Bible left out ‘Thou shalt not giggle in church’

Published 7:57 am Wednesday, February 10, 2010

I found a box of memories the other day.

My wife had me searching for things I never use to give to charity. I piled shoes, coats and shirts into a container.

It was like cleaning an attic. I spent more time recollecting than cleaning.

Email newsletter signup

I opened a shoebox and found a tiny pin that carried a number that was indicative of many years of perfect Sunday School attendance. It had been awarded with much ceremony.

Every Sunday morning before church, I went to Sunday School. My Sunday School teachers were wonderful and we students were attentive and thoughtful — usually. Most of my Sunday School classmates were also my classmates at the public school, but several were from schools located in exotic places up to 14 miles away like Freeborn and Ellendale.

We learned a lot in Sunday School. We read the Bible and memorized verses — the short ones, like “Jesus wept.”

We were well-behaved. We had a PK (preacher’s kid) in our class who would report to her father any missteps made by a fellow student. That would earn us the dreaded look in church and even though we sat in the pew of silence, we would get the feeling that we were the subject of the sermon. However, there were Sundays when the beginning of school wasn’t long past before we began to look forward to the ending.

Rows from a screen grounding dataset |
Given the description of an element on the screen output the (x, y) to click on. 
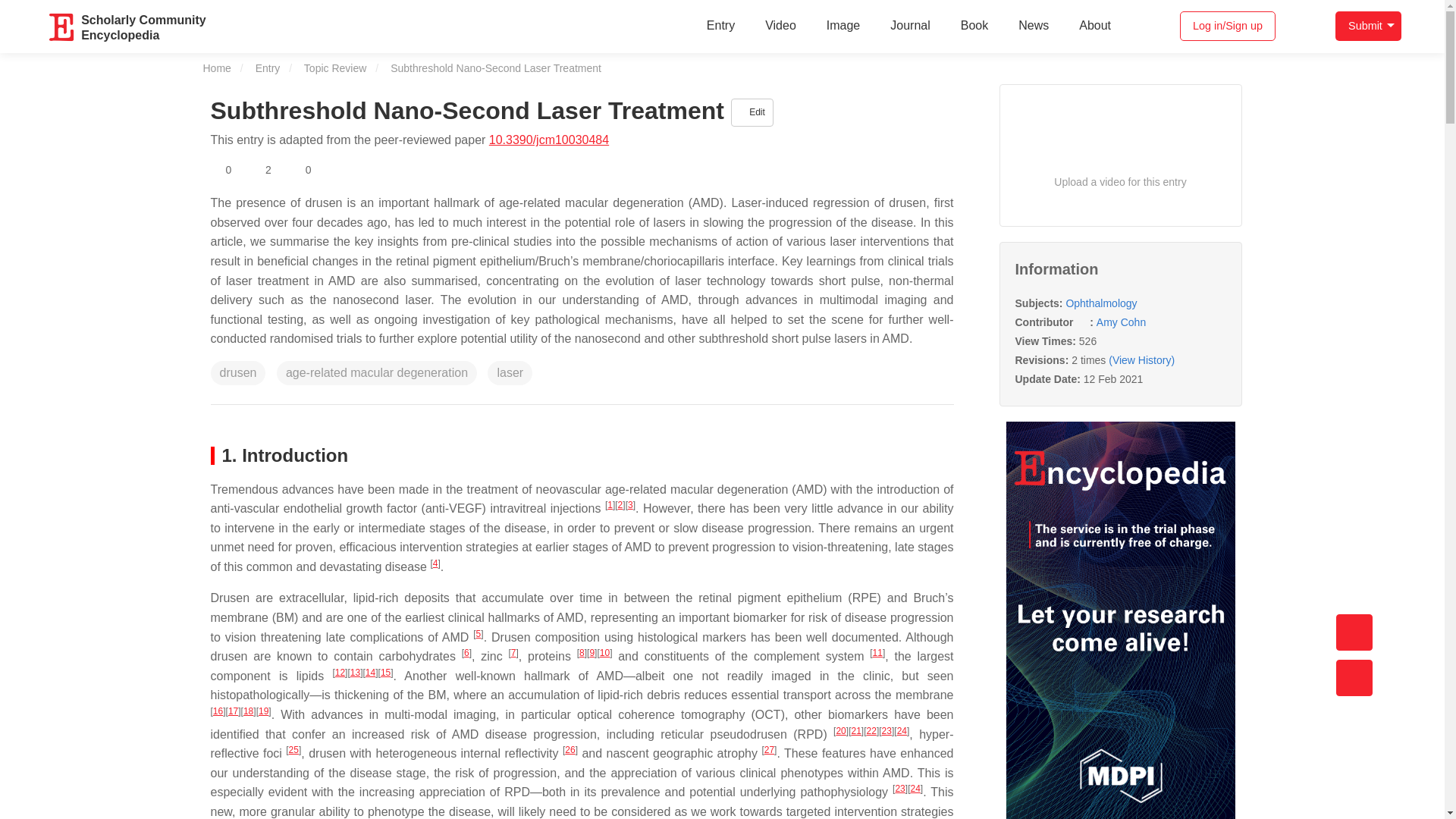
Comment (300, 169)
Image (842, 25)
Submit (1367, 25)
Journal (909, 25)
Download as PDF (143, 25)
Encyclopedia (367, 169)
Share (62, 27)
About (336, 169)
News (1094, 25)
Edit (1033, 25)
Favorite (751, 112)
Cite (221, 169)
Book (398, 169)
Report (973, 25)
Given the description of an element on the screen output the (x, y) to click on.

Problem description |
Answer the following questions about the Sunday School column.
(a) What was the writer searching for at the wife's request?
(b) What did the number on the tiny pin in the shoebox indicate?
(c) How far away were the schools that several Sunday School classmates came from, and which places are named?

Correct result |
(a) Things the writer never used, to give to charity.
(b) Many years of perfect Sunday School attendance.
(c) Up to 14 miles away; Freeborn and Ellendale are named.